NHLBI Realigns Sickle Cell Disease Research Program

By Susan B. Shurin, MD

Dr. Shurin is Deputy Director of the National Heart, Lung, and Blood Institute.

On May 16, 1972, Congress passed the National Sickle Cell Anemia Control Act (PL 92-294). This Act called for a national diagnosis, control, treatment, and research program to be implemented by the Department of Health, Education, and Welfare (now known as the Department of Health and Human Services [HHS]). Its implementation was assigned to the National Heart and Lung Institute, which established Centers to conduct research and provide education and services to people with sickle cell disease (SCD). At the time, many people born with SCD died in childhood and many more in young adulthood.

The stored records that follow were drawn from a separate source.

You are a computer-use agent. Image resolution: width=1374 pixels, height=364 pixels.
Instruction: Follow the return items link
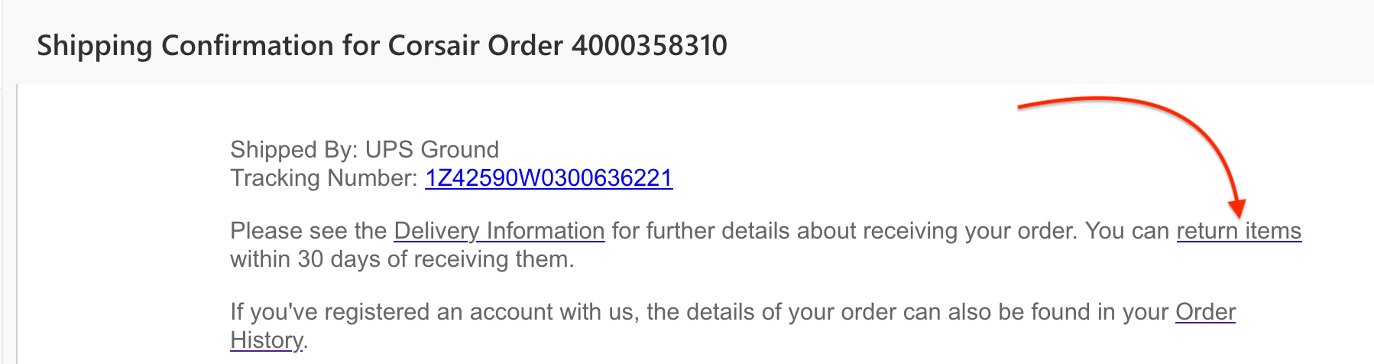(1239, 231)
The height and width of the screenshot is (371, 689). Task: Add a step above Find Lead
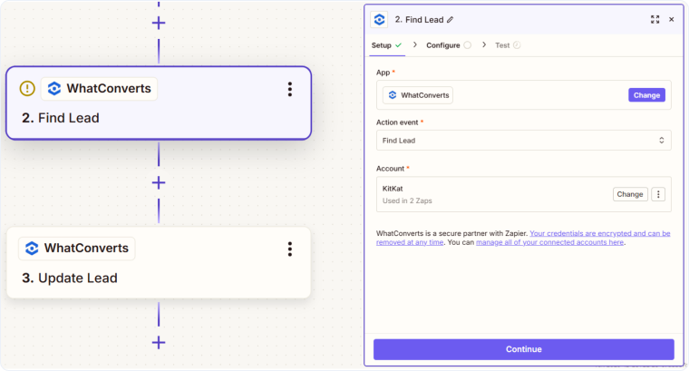tap(159, 23)
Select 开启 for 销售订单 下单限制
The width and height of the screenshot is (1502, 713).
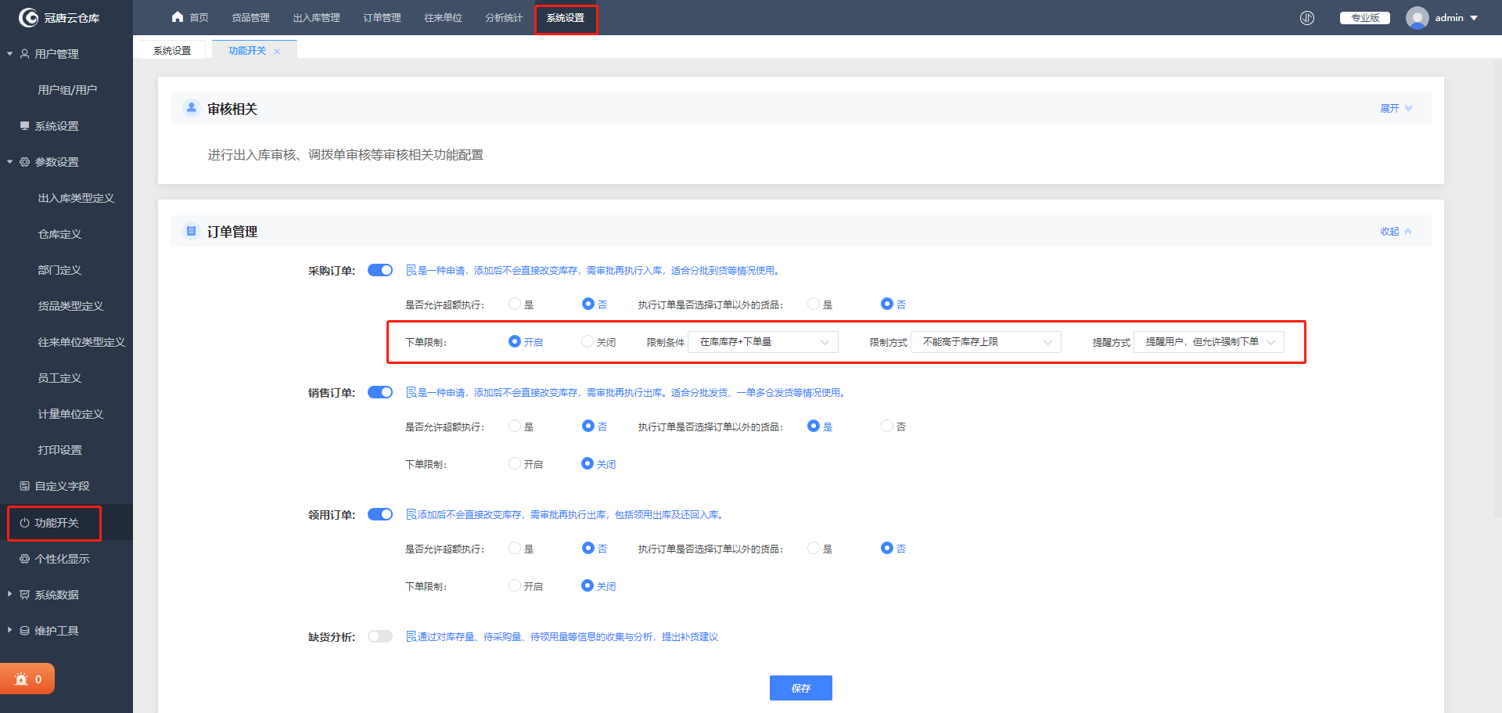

Biomedical research and health-care delivery has been transformed over the past 36 years. The costs of health-care delivery have increased exponentially. Health-care disparities remain, and in some areas have increased. Most people born with SCD now live well into middle age and older, with substantial burden of disease experienced by them and their families, who often have serious problems accessing quality health care. The findings of a recent NIH Consensus Development Conference on Hydroxyurea Treatment for Sickle Cell Disease 1 underscores the problems of ensuring that all who may benefit have access to research advances.

In this setting, NHLBI felt that it was appropriate to analyze its portfolio in SCD to assess the effectiveness of its investment in achieving its goals and identify areas in which adjustments should be made to funding mechanisms. We examined the history of investments and advances, solicited comments and suggestions from multiple constituencies, including ASH,2 and asked a subcommittee of our Advisory Council to provide an objective summary with recommendations. The report of the committee3 was adopted by the full Advisory Council at its February 13, 2008, meeting.4

In response to the findings and the wisdom of the community, we have implemented significant changes in our approach to SCD research.5 We have reconfigured the Centers to form a Basic and Translational Research Program in SCD, which will undergo further modifications as the full research agenda evolves. We expect to address an aggressive basic science agenda, designed to bring investigators in disciplines who have not previously been involved in SCD research into the field, to ensure that scientific approaches not yet brought to bear can enhance the research agenda, and to create the "Manhattan project" for SCD research recommended by the ASH workshop. We plan to create new mechanisms for translational clinical research, which will require that the investigator community rigorously establish priorities, and we will invite all capable investigators and patients who wish to participate in research to do so. We will enhance our support of training and career development, including broadening the specialties involved in such activities. We will collaborate with the Clinical and Translational Science Award (CTSA) Consortium to both conduct clinical research and support training of investigators. We will involve multiple constituencies in the development of practice guidelines and educational materials for professionals, advocacy groups, patients, and families.

We are now actively engaged in discussions across HHS to support the missions of our sister agencies, including surveillance and assessment of public health needs by Centers for Disease Control and Prevention and Health Resources and Services Administration's goal of ensuring access to care for the medically vulnerable and those affected by health disparities. The NIH missions are research and education. The Institute is not positioned to implement changes in medical practice, and is thus heavily dependent upon partnerships with payors and providers to address these issues. We will both repurpose existing funds and partner extensively to achieve our ultimate goals, which are to realize the promise of intervention in the prototypical molecular disease and to prolong and enhance the quality of life for patients with SCD. ASH members and leadership are an integral part of implementation; we all have a lot of work to do!

References

  1. National Institutes of Health. Panel Finds Hydroxyurea Treatment Is Underutilized for Sickle Cell Disease. Accessed May 21, 2008.
  2. American Society of Hematology. Toward a New Research Paradigm: Building A New Sickle Cell Disease Research Agenda. Accessed May 21, 2008.
  3. National Heart, Lung, and Blood Institute. Report of the National Heart, Lung, and Blood Advisory Council Subcommittee Review of the NHLBI Sickle Cell Disease Program.Accessed May 21, 2008.
  4. National Heart, Lung, and Blood Institute. Brief summary of the February 13, 2008, meeting of the National Heart, Lung, and Blood Advisory Council. Accessed May 21, 2008.
  5. National Heart, Lung, and Blood Institute. NHLBI Announcement: Institute to Realign its Sickle Cell Disease Research Program. Accessed May 21, 2008.